**Available records:**
:::

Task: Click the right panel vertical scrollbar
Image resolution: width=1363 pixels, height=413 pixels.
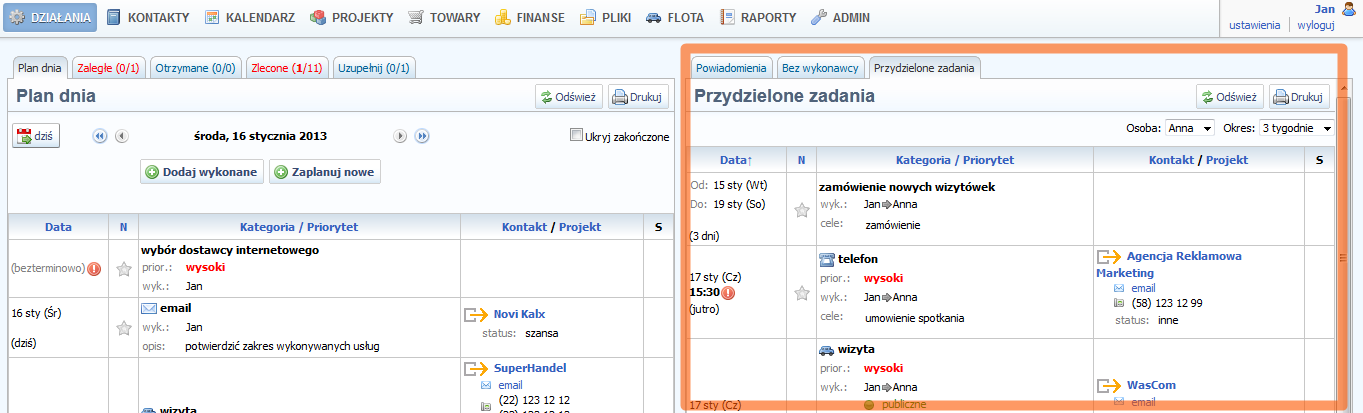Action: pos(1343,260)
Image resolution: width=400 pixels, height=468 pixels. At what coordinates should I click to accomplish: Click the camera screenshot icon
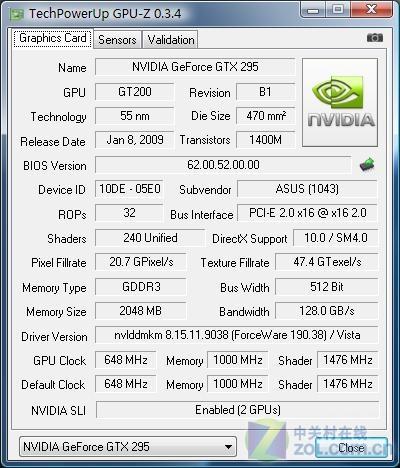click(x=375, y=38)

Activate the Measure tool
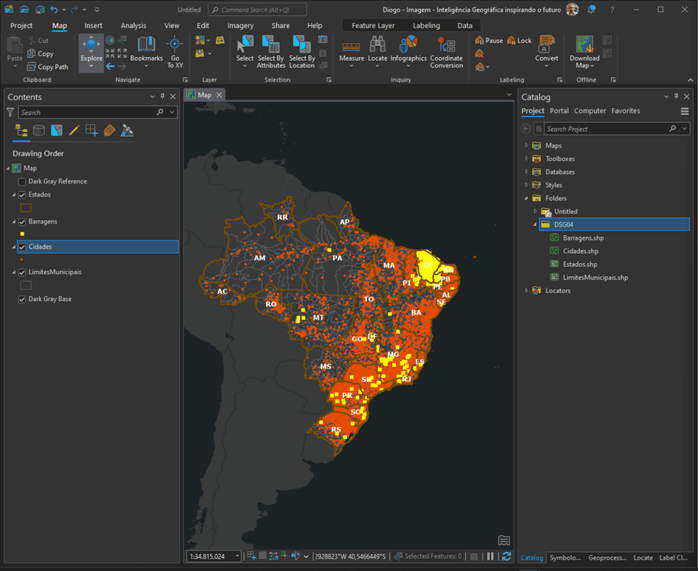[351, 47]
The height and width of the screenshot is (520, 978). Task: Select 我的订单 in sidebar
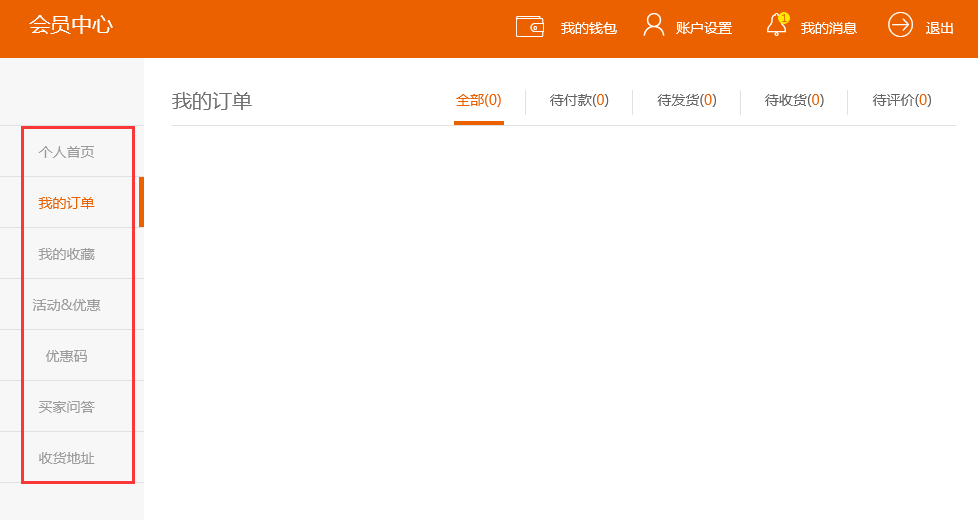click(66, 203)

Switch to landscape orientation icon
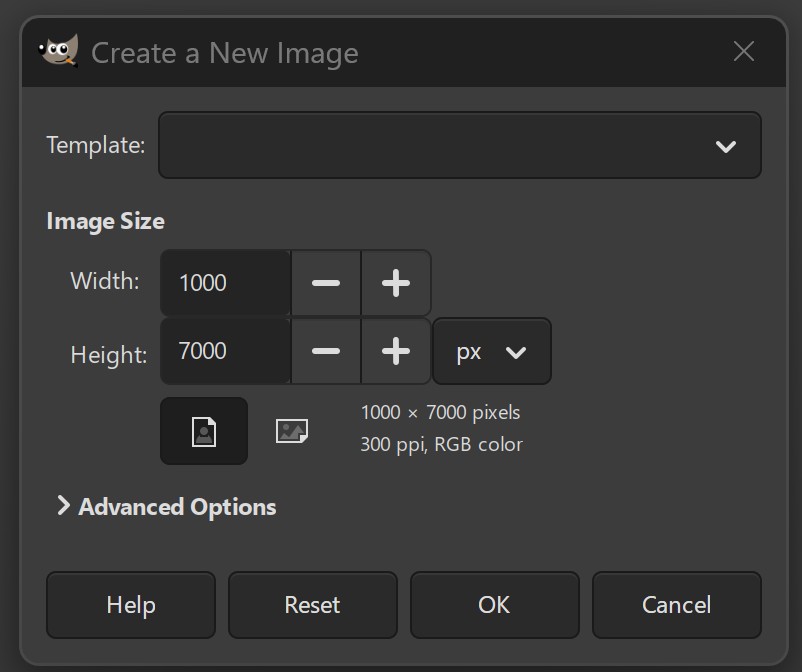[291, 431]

:::

Return all the records exactly, excluding images.

**Reply:**
Task: Click the right panel vertical scrollbar
Image resolution: width=1363 pixels, height=413 pixels.
Action: pos(1343,260)
Image resolution: width=400 pixels, height=468 pixels. At what coordinates should I click to accomplish: Click the camera screenshot icon
click(x=375, y=38)

Activate the Measure tool
[351, 47]
The height and width of the screenshot is (520, 978). Task: Select 我的订单 in sidebar
click(66, 203)

Switch to landscape orientation icon
[291, 431]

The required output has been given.